Sequel: Once Upon a Time
Status: Active!

Time Will Tell

Hallelujah

I start panicking.

Oh my God, oh my God, oh my God. I feel like I’m going to hyperventilate. I throw the covers off myself and get up out of bed. I’m in a hotel room. My clothes are strewn about the room and I’m only wearing my underwear and a tank top.

I run to the window and pull the curtains back, gasping at what I see. Holy hell, I’m at the beach. What the fuck could I possibly be doing at the beach?

I rummage around through the drawers and just find normal hotel shit. Finally, I notice a note stuck on the door of the mini refrigerator.

It says: Hey, sweetie, we’ll be back soon. Get some rest, you scared the hell out of us last night.

I don’t know who left the note. Who am I here with? My parents?

I’ve got a killer headache. I find my bag and search through it until I find some aspirin. I swallow them, not bothering to get a glass of water, and I gag a little as they go down. I grab my things and head to the bathroom. I quickly shower and blow dry my hair, I brush my teeth and then get dressed. Next I search for my cell phone. I find it but its dead and my charger is nowhere to be found.

Sliding into my flip flops, I grab a hotel key from the coffee table in the living room and head down to the lobby. Stupid resort doesn’t have phones in the room. I know where I am now, because I’ve been here before, but I still have no clue why.

The desk clerk guy smiles at me and says good morning. No, no it’s not, I think as I smile weakly back at him.

I feel like I’m going to throw up. I step into the computer lounge and sigh in relief as I find the room empty. I close the door behind me and pick up the phone, sitting down in the chair in front of the row of computers.

I dial the number and wait.

Right when I think he’s not going to answer he clicks on. “Hello?”

“Noah,” I sigh, relief flooding through me just at the sound of his voice. I lean back in the chair and pull my knees to my chest.

“Teagan? Honey, what’s wrong? It’s five in the morning.”

“I’m at the beach,” I say. He doesn’t respond. I hold my breath, hoping he’ll be the first one to break the silence.
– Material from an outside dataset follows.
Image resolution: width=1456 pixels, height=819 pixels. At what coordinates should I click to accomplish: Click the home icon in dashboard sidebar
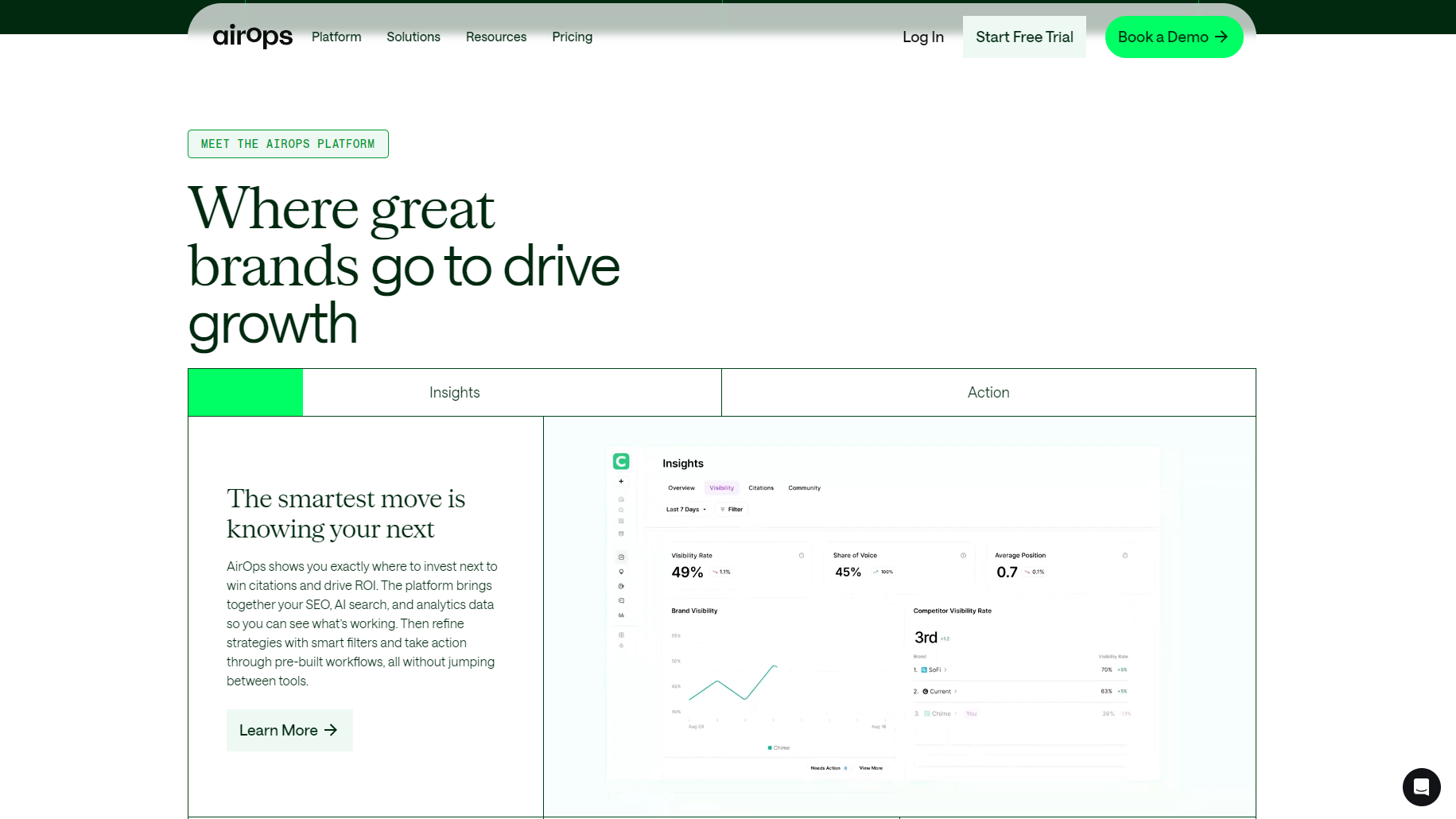point(621,499)
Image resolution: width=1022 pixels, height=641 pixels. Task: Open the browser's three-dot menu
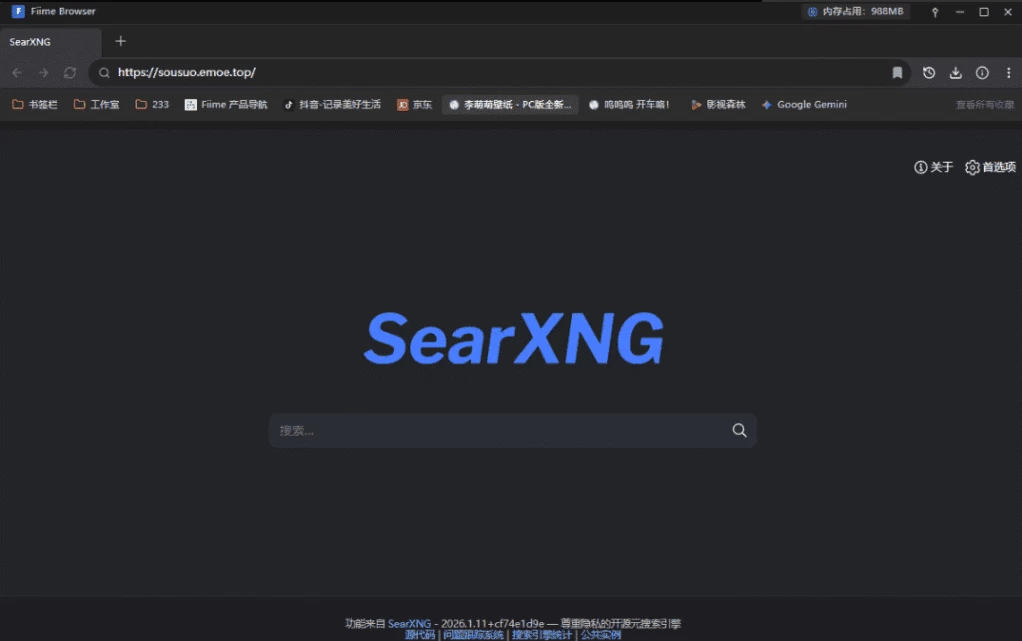[1008, 73]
“I know?” he finally responds, unsure.

“What do you mean you know?” I beg, scared. “Why? Why am I here? Who am I here with?”

“Sweetie, calm down,” he says soothingly. “You’re there to get some space remember?”

“Space?” I ask, confused. “Space from what?”

“Space from me,” he says slowly.

Why would I need space from you?” I demand.

The door creaks open and I glance up. “Oh thank God,” I say, getting up and throwing myself at Kim and Erin.

“Hey, honey, we saw you through the lobby. You feeling okay? You scared the hell out of us last night. First, you start to leave with that skeevy guy and the next we know you’re lying on the floor unconscious. How many drinks did you have?” Kim says, sounding more like my mom than my sister.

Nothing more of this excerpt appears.